**Exercise description**:
Find and copy every line in the records that includes the string "plus".

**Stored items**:
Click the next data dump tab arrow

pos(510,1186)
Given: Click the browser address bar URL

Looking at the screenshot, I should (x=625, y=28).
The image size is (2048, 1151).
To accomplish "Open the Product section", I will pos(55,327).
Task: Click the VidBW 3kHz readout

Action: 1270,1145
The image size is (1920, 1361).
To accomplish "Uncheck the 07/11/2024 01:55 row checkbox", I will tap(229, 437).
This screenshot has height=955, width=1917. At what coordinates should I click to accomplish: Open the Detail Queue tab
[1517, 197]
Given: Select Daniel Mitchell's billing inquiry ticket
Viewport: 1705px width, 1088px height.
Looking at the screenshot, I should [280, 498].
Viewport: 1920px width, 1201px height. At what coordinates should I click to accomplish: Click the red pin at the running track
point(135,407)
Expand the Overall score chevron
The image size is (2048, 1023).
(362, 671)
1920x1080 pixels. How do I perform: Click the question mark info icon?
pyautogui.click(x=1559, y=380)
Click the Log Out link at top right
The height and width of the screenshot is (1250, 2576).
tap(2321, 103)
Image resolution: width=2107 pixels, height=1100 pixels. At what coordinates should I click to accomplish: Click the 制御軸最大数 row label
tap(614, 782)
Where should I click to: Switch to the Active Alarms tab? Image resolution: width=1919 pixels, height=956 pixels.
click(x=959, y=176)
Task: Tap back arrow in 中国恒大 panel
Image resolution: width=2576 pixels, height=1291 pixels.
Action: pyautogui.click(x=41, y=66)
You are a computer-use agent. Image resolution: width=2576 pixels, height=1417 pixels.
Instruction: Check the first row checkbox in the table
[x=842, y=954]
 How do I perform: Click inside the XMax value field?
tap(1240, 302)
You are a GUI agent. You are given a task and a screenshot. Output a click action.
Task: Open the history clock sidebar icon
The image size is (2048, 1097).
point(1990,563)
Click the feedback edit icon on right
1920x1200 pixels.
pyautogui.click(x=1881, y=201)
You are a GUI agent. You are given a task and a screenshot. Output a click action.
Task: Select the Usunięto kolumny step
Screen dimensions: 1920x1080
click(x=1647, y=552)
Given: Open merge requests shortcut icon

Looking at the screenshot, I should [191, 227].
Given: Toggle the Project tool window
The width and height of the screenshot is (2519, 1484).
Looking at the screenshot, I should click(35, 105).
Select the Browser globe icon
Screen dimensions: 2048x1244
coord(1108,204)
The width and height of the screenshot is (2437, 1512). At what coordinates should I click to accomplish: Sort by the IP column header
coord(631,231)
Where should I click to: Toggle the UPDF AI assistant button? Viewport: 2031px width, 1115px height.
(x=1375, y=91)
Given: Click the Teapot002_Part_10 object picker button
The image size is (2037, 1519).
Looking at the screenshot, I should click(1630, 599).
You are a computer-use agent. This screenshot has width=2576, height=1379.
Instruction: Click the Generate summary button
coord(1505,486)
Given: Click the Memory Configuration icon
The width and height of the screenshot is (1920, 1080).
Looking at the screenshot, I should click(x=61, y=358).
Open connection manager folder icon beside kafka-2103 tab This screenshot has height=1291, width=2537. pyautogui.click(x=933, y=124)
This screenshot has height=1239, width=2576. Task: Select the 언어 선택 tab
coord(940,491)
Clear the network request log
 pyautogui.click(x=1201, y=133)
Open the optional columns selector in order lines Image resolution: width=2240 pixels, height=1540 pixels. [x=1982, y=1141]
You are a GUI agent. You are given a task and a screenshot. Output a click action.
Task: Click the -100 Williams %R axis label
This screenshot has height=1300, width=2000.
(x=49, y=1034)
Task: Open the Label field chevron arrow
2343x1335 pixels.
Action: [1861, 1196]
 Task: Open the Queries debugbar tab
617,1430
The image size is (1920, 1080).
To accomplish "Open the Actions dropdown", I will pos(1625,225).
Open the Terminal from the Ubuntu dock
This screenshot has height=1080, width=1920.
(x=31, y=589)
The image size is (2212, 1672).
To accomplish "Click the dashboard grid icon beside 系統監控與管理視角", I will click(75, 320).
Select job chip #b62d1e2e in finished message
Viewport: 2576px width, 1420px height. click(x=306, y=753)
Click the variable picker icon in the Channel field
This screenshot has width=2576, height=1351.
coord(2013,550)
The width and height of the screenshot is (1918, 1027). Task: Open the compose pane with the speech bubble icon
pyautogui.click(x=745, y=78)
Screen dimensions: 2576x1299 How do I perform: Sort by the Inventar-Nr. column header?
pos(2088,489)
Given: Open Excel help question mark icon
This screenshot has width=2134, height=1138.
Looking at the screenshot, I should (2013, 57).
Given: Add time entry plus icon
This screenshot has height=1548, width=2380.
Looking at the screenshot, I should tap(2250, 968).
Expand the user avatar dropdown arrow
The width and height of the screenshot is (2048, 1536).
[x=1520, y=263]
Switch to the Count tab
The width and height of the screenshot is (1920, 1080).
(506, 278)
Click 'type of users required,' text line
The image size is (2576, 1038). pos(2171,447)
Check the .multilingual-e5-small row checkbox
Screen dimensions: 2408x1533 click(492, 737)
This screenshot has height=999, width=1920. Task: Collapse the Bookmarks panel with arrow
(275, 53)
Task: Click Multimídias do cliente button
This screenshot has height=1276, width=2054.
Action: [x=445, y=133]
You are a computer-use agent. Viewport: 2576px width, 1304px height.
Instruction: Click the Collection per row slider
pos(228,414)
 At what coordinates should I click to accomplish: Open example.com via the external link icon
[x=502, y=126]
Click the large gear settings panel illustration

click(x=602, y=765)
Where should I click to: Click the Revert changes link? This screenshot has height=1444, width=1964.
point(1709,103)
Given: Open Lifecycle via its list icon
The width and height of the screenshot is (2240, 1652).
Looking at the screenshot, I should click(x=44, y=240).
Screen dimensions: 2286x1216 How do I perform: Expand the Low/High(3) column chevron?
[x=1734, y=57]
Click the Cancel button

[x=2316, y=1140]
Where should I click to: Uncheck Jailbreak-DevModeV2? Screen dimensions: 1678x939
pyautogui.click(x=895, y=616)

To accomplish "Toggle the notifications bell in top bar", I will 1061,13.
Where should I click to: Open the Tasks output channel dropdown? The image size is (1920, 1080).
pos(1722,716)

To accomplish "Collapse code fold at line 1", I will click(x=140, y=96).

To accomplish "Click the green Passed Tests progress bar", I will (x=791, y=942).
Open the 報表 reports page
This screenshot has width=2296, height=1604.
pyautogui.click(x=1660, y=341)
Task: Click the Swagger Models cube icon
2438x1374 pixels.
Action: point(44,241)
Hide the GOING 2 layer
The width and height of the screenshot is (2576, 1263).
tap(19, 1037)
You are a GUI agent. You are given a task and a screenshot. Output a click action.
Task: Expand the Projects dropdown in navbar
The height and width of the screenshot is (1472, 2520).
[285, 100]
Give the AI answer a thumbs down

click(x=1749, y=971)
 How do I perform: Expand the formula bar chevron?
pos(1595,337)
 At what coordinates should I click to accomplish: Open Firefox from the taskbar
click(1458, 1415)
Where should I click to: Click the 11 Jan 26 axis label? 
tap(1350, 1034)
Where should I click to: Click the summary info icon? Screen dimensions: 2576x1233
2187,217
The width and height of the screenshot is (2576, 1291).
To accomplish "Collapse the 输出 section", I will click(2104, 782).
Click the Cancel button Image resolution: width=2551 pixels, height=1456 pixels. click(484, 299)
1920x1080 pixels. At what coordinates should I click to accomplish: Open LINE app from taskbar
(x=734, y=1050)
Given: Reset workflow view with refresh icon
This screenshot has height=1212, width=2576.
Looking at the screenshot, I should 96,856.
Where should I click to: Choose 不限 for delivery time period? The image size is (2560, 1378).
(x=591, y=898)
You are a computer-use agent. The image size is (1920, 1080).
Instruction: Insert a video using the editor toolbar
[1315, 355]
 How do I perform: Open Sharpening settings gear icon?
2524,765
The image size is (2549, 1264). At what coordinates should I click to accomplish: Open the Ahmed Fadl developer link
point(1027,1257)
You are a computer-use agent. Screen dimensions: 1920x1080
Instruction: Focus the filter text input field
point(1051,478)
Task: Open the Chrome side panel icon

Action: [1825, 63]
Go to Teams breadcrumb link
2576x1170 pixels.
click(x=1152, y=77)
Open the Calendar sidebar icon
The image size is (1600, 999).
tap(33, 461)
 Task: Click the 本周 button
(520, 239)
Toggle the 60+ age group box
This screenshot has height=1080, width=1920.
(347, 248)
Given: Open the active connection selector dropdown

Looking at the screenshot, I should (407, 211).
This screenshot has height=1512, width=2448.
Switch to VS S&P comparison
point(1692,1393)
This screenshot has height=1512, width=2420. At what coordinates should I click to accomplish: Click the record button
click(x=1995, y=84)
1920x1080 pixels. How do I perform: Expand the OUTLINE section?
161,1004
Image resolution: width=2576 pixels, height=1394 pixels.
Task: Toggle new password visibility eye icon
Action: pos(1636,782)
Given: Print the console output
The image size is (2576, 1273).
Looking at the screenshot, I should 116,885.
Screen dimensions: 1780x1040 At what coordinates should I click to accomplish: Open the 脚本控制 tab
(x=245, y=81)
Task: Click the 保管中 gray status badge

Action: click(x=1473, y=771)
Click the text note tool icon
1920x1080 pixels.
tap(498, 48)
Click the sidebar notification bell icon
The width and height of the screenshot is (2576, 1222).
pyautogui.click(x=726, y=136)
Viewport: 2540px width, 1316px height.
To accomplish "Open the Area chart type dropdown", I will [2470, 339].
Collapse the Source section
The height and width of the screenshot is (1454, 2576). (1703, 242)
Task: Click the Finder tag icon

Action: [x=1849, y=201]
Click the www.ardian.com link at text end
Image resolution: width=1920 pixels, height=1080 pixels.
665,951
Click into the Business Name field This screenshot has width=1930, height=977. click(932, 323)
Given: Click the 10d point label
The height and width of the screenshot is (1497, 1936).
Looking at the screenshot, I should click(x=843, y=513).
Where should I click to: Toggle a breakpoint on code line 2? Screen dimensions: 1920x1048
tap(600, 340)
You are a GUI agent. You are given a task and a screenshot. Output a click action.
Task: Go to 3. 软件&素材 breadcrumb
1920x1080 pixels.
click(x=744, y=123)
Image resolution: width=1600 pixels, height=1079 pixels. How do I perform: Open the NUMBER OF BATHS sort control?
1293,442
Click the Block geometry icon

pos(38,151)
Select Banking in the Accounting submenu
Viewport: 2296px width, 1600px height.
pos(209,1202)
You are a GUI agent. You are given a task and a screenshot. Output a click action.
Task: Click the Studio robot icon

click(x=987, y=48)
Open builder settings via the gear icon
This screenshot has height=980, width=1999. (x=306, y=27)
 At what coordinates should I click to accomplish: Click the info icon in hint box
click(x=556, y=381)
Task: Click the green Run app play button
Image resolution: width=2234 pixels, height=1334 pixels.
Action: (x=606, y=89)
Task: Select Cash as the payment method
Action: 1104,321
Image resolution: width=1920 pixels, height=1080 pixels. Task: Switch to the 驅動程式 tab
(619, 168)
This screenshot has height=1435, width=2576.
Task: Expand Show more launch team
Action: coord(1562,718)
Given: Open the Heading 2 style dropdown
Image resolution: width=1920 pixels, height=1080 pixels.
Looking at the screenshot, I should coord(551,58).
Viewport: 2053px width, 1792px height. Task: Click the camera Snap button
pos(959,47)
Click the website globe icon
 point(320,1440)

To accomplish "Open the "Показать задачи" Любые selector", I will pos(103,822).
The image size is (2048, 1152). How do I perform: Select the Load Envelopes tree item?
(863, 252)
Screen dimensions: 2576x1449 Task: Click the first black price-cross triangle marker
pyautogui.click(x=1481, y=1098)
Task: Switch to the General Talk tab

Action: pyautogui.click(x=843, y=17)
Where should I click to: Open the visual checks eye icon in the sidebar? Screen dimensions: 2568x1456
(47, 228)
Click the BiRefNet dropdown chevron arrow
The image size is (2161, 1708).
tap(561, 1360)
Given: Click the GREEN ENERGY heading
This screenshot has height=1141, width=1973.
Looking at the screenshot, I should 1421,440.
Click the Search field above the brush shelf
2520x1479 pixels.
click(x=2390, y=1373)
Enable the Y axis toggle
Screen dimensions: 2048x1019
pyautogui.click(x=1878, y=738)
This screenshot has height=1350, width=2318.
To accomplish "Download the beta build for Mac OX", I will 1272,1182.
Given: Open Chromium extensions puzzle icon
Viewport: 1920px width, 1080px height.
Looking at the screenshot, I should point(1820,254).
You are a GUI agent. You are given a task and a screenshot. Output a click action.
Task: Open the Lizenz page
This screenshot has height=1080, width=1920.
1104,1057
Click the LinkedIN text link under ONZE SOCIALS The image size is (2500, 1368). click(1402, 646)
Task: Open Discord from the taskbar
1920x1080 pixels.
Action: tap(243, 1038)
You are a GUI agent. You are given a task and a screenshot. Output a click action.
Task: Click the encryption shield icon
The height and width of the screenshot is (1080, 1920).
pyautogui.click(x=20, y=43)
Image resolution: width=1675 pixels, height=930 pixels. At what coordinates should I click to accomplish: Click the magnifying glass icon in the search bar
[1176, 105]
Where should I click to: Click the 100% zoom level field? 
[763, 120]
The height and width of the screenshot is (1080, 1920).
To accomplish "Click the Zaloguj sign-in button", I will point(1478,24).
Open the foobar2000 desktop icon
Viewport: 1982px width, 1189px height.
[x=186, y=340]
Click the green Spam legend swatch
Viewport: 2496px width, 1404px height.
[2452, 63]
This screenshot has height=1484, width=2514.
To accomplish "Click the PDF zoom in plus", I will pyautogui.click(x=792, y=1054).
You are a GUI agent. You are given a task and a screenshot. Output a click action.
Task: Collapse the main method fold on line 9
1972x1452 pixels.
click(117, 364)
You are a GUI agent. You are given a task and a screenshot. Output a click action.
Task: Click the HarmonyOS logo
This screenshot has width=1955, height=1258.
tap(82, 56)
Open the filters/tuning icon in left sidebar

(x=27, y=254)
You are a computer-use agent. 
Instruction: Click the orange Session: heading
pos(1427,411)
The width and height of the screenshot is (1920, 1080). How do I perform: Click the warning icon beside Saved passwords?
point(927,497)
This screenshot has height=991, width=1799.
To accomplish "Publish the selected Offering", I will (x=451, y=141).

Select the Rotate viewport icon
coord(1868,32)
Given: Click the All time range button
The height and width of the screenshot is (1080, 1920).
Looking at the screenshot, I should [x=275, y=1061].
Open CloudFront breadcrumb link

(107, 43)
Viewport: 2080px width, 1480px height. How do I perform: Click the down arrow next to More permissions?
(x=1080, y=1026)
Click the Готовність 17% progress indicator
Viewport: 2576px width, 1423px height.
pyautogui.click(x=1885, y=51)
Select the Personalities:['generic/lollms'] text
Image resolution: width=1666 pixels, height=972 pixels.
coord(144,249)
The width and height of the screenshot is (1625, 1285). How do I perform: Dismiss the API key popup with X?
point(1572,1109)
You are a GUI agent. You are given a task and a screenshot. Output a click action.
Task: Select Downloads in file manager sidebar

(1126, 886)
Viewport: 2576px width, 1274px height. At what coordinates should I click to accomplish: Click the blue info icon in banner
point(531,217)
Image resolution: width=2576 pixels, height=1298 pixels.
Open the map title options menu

**Solution for this problem**:
Given: Add time entry plus icon
To accomplish "Click the PDF zoom in plus", I will pyautogui.click(x=792, y=1054).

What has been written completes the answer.